A state-of-the-art baggage set for travelers

Traveling can be time consuming with heightened security at airports. Increased terrorist activity has also led to less privacy for people who travel. The Gulliver Preparatory School InvenTeam created a state-of-the-art baggage set to provide more privacy for travelers, while enabling quick and easy security inspections. Dubbed the "Time Traveler," the luggage consists of three models: a carry-on model (22" x 14" x 7.5"), a check-in model (26" x 19" x 9"), and a toiletry set. The fronts of the carry-on and check-in models have two zippered pockets, which are backed by clear vinyl for easy inspection. The luggage unzips into book-like sections and features compartments mounted to the frame. It has rings similar to a binder and is joined by a rod so each section can be opened simultaneously. These rings hold mesh and clear nylon bags with a T-zipper, which opens at the top and middle sections of the suitcase.
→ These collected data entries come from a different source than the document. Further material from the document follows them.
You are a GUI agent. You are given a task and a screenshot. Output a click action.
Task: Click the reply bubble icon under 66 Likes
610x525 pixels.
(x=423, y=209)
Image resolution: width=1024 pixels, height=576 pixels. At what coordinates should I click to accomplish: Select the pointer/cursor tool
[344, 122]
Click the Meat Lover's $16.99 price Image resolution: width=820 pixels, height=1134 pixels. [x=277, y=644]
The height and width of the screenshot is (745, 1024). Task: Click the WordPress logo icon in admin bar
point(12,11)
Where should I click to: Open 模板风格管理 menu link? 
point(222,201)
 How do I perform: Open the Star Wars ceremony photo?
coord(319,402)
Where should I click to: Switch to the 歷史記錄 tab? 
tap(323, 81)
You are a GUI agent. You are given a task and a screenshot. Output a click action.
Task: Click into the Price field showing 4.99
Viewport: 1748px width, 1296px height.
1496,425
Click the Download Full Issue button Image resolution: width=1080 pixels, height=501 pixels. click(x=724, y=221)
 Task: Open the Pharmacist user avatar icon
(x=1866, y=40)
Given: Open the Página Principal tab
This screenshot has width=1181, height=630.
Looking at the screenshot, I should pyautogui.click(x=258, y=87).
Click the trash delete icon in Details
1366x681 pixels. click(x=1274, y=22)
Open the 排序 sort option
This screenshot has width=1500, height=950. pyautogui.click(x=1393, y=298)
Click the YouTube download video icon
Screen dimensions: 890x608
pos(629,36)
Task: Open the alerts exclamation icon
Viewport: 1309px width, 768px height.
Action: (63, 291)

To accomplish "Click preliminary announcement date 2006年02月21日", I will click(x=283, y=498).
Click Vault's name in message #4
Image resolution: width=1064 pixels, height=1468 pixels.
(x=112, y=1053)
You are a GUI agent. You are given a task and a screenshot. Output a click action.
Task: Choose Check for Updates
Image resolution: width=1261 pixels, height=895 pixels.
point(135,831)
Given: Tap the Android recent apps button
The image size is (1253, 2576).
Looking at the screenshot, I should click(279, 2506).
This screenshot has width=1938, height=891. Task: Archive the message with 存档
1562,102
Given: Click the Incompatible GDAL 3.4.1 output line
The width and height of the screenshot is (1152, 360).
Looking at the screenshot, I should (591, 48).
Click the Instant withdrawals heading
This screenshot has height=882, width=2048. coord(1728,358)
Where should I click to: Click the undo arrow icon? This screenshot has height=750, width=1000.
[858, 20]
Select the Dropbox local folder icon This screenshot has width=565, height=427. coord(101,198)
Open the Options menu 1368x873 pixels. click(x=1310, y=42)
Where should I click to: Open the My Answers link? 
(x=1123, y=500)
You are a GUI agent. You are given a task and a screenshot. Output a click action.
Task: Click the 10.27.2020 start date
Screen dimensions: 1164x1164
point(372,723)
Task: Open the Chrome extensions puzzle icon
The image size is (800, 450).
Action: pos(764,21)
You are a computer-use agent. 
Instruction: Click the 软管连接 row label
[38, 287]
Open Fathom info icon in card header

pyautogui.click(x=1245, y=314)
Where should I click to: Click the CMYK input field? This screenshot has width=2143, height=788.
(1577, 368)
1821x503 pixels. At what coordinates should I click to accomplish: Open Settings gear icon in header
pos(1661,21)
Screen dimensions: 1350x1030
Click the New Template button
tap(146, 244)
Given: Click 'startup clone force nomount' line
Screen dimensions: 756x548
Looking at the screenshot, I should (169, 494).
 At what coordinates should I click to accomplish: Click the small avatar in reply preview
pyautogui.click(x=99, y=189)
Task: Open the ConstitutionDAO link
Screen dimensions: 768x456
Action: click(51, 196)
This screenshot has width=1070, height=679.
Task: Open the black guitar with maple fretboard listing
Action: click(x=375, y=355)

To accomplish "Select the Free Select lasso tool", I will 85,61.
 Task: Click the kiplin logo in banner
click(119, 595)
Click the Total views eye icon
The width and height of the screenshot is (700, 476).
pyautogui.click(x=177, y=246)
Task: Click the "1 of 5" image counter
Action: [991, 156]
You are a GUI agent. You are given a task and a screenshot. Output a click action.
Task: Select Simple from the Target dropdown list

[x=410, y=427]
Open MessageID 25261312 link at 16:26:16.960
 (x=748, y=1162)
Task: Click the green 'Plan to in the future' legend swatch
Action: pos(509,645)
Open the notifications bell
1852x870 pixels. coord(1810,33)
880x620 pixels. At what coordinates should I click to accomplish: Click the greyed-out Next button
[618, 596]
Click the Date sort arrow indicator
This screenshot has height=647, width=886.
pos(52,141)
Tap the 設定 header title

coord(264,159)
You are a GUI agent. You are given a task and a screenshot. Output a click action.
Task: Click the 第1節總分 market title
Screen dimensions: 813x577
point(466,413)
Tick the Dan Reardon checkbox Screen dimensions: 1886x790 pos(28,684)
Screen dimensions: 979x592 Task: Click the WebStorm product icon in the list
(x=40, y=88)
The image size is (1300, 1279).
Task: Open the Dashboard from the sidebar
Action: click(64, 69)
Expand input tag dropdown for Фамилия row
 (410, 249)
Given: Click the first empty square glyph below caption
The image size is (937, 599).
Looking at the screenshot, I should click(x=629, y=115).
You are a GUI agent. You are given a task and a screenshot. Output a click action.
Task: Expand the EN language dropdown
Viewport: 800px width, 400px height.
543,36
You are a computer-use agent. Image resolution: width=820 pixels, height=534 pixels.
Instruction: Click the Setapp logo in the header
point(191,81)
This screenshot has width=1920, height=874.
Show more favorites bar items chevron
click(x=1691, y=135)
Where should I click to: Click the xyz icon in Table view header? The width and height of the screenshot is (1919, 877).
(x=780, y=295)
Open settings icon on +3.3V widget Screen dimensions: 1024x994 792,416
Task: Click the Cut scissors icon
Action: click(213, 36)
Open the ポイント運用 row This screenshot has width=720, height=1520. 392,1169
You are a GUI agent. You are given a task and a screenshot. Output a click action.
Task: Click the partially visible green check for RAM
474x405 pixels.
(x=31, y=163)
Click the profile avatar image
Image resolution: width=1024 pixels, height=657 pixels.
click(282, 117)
These features make the suitcase easy to pack and unpack. The toiletry bag includes clear plastic compartments sewn to the midsection to allow inspectors to flip through easily. The Time Traveler design was initiated during the 2003 National Engineering Design Challenge. After winning this competition, the team continued work on it as an InvenTeam, with the goal of finalizing the prototype to have a market-worthy product. The team began its design process by researching suitcase specifications and airport inspection procedures. The students worked with the Transportation Security Administration and United Airlines to learn about testing procedures. They also conducted a survey to collect information about potential buyers of the Time Traveler. The team used a store-bought suitcase for the foundation of its prototype, and tore away compartments that could conceal dangerous items. Afterward, the students created the binder and compartment features with tools from the school and fabrics from local stores. Yaegar Companies provided tools to create the finished product and helped the students manufacture the Time Traveler.